Task: Every line below should be copied out exactly.

------------------------------

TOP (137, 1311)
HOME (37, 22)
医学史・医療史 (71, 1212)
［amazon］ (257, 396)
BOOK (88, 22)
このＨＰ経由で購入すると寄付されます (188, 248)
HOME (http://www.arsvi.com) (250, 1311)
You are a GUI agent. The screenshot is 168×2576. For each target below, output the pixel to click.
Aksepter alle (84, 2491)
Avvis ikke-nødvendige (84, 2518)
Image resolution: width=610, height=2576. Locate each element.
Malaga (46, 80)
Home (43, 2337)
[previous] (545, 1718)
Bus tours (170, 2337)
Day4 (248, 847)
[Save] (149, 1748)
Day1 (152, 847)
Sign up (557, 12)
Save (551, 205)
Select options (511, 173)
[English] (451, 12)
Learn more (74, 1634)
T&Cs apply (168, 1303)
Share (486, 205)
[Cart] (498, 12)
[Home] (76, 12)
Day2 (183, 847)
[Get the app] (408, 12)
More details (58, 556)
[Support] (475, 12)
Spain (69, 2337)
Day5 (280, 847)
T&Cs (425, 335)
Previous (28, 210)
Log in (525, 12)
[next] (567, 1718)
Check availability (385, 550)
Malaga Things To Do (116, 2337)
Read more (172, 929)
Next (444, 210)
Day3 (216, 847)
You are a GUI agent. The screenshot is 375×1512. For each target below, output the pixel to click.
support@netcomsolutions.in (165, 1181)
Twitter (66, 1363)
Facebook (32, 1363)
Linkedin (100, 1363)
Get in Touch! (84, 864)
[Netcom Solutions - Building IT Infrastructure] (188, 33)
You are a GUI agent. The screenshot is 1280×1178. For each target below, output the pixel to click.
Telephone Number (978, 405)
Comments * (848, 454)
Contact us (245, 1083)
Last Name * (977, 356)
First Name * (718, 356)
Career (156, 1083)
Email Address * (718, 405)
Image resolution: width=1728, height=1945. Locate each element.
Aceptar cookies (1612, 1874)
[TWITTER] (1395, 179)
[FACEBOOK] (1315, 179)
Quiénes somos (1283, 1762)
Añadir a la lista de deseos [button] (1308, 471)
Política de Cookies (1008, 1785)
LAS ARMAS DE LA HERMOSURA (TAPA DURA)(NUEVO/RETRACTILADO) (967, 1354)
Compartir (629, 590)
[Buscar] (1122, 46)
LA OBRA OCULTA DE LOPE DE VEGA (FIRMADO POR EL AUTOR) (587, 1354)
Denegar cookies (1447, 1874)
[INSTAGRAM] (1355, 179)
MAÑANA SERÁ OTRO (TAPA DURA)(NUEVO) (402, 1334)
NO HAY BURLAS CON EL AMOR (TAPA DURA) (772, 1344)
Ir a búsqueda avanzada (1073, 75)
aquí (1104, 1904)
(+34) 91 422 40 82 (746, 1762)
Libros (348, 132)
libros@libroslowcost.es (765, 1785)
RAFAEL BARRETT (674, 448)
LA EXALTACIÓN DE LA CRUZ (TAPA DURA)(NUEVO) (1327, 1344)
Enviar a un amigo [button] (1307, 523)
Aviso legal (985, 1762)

------------------------------

Output:
TOP (137, 1311)
HOME (37, 22)
医学史・医療史 (71, 1212)
［amazon］ (257, 396)
BOOK (88, 22)
このＨＰ経由で購入すると寄付されます (188, 248)
HOME (http://www.arsvi.com) (250, 1311)
You are a GUI agent. The screenshot is 168×2576. For each target below, output the pixel to click.
Aksepter alle (84, 2491)
Avvis ikke-nødvendige (84, 2518)
Image resolution: width=610, height=2576. Locate each element.
Malaga (46, 80)
Home (43, 2337)
[previous] (545, 1718)
Bus tours (170, 2337)
Day4 (248, 847)
[Save] (149, 1748)
Day1 (152, 847)
Sign up (557, 12)
Save (551, 205)
Select options (511, 173)
[English] (451, 12)
Learn more (74, 1634)
T&Cs apply (168, 1303)
Share (486, 205)
[Cart] (498, 12)
[Home] (76, 12)
Day2 (183, 847)
[Get the app] (408, 12)
More details (58, 556)
[Support] (475, 12)
Spain (69, 2337)
Day5 (280, 847)
T&Cs (425, 335)
Previous (28, 210)
Log in (525, 12)
[next] (567, 1718)
Check availability (385, 550)
Malaga Things To Do (116, 2337)
Read more (172, 929)
Next (444, 210)
Day3 (216, 847)
You are a GUI agent. The screenshot is 375×1512. For each target below, output the pixel to click.
support@netcomsolutions.in (165, 1181)
Twitter (66, 1363)
Facebook (32, 1363)
Linkedin (100, 1363)
Get in Touch! (84, 864)
[Netcom Solutions - Building IT Infrastructure] (188, 33)
You are a GUI agent. The screenshot is 1280×1178. For each target below, output the pixel to click.
Telephone Number (978, 405)
Comments * (848, 454)
Contact us (245, 1083)
Last Name * (977, 356)
First Name * (718, 356)
Career (156, 1083)
Email Address * (718, 405)
Image resolution: width=1728, height=1945. Locate each element.
Aceptar cookies (1612, 1874)
[TWITTER] (1395, 179)
[FACEBOOK] (1315, 179)
Quiénes somos (1283, 1762)
Añadir a la lista de deseos [button] (1308, 471)
Política de Cookies (1008, 1785)
LAS ARMAS DE LA HERMOSURA (TAPA DURA)(NUEVO/RETRACTILADO) (967, 1354)
Compartir (629, 590)
[Buscar] (1122, 46)
LA OBRA OCULTA DE LOPE DE VEGA (FIRMADO POR EL AUTOR) (587, 1354)
Denegar cookies (1447, 1874)
[INSTAGRAM] (1355, 179)
MAÑANA SERÁ OTRO (TAPA DURA)(NUEVO) (402, 1334)
NO HAY BURLAS CON EL AMOR (TAPA DURA) (772, 1344)
Ir a búsqueda avanzada (1073, 75)
aquí (1104, 1904)
(+34) 91 422 40 82 (746, 1762)
Libros (348, 132)
libros@libroslowcost.es (765, 1785)
RAFAEL BARRETT (674, 448)
LA EXALTACIÓN DE LA CRUZ (TAPA DURA)(NUEVO) (1327, 1344)
Enviar a un amigo [button] (1307, 523)
Aviso legal (985, 1762)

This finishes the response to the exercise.